─── Passage for review

Supporting and Mentoring Youth Advocates and Leaders, the D.C.-area organization that provides support services to LGBTQ youth, is launching an Extended Transitional Housing program for LGBTQ youth experiencing homelessness.
SMYAL currently has two existing sites that provide transitional housing to housing-insecure LGBTQ youth aged 18 to 24. As part of that program, 26 residents in total are provided with life skills training, employment support, and resources to help them become independent. But under the current housing program, youth typically stay for up to 24 months before transitioning out.
Under the Extended Transitional Housing program, LGBTQ youth who are experiencing homelessness but who have experienced severe trauma and may require additional services, including mental or behavioral health counseling, will be allowed to access those services, provided by fully-licensed therapists, on-site.
Those residents will also have additional time — up to six years from the date of entry — to get their lives in order and develop life skills with the eventual goal of helping them achieve independence and long-term economic stability.
The Extended Transitional Housing program will be located at a third site in Southeast D.C., which has been obtained with the help of D.C. Councilmember Trayon White (D-Ward 8). There will be 12 spots available in the program, with residents housed in six apartment-style accommodations.
Residents will have access to on-site clinical case-management offices that offer bilingual services in Spanish and English, as well as access to a computer lab and common gathering space where they can socialize with other residents.
Because nearly 40% of youth experiencing homelessness in D.C. identify as LGBTQ, SMYAL’s extended housing program seeks to meet some of that need, providing an affirming space for youth who might otherwise be forced to brave a shelter system or work with agencies that, in practice, demonstrate hostility toward LGBTQ individuals.
“SMYAL’s ETH program provides a foundation of consistency for LGBTQ youth in our area,” Elly Bludworth, the organization’s director of youth housing, said in a statement. “In our program, SMYAL meets the critical needs of youth by providing consistent trauma-informed care that recognizes the uphill battle many queer and trans youth face when experiencing homelessness. By meeting these needs and providing these services, SMYAL’s ETH program helps build stability from
which our youth can flourish.”
Sultan Shakir, the executive director of SMYAL, helped lead efforts as part of the DC LGBTQ Coalition that advocated for, and eventually obtained, increased funding in the city’s budget for LGBTQ-specific programs, including extended transitional housing.

──────
─── Excerpted data

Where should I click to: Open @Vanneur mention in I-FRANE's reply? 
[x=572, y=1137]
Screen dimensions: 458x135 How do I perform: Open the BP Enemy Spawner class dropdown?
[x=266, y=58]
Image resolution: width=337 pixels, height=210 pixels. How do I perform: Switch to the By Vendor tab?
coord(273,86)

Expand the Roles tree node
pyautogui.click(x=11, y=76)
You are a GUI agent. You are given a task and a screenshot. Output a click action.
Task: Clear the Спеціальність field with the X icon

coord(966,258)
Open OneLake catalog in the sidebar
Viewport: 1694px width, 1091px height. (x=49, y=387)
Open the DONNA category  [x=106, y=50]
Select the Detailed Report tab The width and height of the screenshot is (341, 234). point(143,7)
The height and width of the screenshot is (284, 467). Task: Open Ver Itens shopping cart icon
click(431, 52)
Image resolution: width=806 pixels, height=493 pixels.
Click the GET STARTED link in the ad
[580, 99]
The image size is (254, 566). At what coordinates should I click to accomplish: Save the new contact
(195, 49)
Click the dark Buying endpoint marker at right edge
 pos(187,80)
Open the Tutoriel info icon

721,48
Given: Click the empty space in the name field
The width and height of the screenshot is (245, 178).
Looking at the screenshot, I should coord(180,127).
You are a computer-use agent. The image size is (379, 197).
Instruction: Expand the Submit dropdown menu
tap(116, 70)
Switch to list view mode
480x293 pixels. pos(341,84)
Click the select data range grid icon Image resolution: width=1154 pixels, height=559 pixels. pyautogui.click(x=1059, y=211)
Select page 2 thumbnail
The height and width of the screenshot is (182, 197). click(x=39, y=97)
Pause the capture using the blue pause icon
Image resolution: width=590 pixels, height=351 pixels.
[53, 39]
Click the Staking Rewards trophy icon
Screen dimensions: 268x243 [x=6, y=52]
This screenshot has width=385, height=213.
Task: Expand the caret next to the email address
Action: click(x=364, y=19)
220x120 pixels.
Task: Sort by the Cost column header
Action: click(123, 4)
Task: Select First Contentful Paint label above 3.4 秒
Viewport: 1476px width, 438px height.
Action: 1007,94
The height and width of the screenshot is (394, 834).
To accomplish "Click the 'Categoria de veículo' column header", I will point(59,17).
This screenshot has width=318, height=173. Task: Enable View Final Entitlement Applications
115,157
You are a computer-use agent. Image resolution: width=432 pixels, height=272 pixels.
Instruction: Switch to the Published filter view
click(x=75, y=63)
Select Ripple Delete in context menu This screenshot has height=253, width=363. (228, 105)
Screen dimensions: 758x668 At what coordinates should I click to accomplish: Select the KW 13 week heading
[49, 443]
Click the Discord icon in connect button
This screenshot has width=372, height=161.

──────

- _About this exercise_:
Rewrite the portion of the article on SMYAL's housing program from "SMYAL currently has" up to and including "fully-licensed therapists, on-site.", replacing "life skills" with "practical skills".

- _Solution to this exercise_:
SMYAL currently has two existing sites that provide transitional housing to housing-insecure LGBTQ youth aged 18 to 24. As part of that program, 26 residents in total are provided with practical skills training, employment support, and resources to help them become independent. But under the current housing program, youth typically stay for up to 24 months before transitioning out.
Under the Extended Transitional Housing program, LGBTQ youth who are experiencing homelessness but who have experienced severe trauma and may require additional services, including mental or behavioral health counseling, will be allowed to access those services, provided by fully-licensed therapists, on-site.